O Secretário Municipal de Segurança – por extensão das atribuições do executivo local – poderá, por óbvio, jurisdicionar a atividade da polícia, orientando a implementação da política governamental para o setor, incluindo supervisionar a atividade do comando – pois que nomeado e demissível pela chefia do executivo.
Esse distanciamento é fundamental para que a atividade policial não se politize… caso contrário veremos secretários andando por aí, de peito estufado, cercados de seguranças… bancando xerife.
No entanto, considerando-se que o corpo da guarda – ou polícia municipal, possui organização esteticamente formatada com base na hierarquia e na disciplina – competirá à lei municipal definir quem deve exercer o papel de autoridade policial e como essa autoridade deve ser estruturada.
Até então, cumprirá, primariamente, no vácuo criado pela obtusa decisão do STF, o exercício da autoridade ao Comandante do Policiamento Municipal.
Polícia requer autonomia e hierarquia
A polícia municipal deve ter autonomia administrativa para tomar decisões e implementar ações de segurança pública, de acordo com as necessidades locais. Essa autoridade pode cumprir ao comandante da Guarda Municipal local – figura administrativa alocada no topo da estrutura de policiamento, responsável pela supervisão e coordenação das ações de segurança pública.
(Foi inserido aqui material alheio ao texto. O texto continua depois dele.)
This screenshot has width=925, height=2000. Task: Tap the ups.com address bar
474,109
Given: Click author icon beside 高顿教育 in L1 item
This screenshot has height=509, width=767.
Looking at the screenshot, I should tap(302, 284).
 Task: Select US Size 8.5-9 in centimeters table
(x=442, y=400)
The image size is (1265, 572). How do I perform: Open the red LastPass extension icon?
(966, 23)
De toda forma, as atividades locais devem seguir em estreita cooperação com as polícias Civil e Militar – estas sim, titulares do exercício pleno da atividade de segurança pública – inclusive no que tange à primazia – pela PM, do controle de multidões.
Conclusão
A decisão do STF fortalece o papel das guardas municipais na segurança pública, permitindo uma atuação mais ampla e integrada com as demais forças de segurança.
No entanto, ainda que tornadas “polícias municipais”, o papel de função complementar permanece nelas expresso, como limite à atividade, demandando organização de estrutura permanente de cooperação operacional em cada município.
Cumprirá à Lei Municipal estruturar as guardas em organismos realmente funcionais, para o exercício da atividade de polícia ostensiva e administrativa.
A autoridade de polícia judiciária civil – na figura do Delegado, deverá acolher a atividade municipal de prisão e impulsionamento da atividade do ciclo investigativo, podendo inclusive recorrer à corporação local, para reforço de suas próprias diligências.
Cumprirá à Polícia Militar, por sua vez, organizar meios de integração e comunicação interterritorial, para evitar conflitos de atribuições.
Voltarei ao assunto em breve, detalhando alguns aspectos estruturais da atividade de policiamento municipal.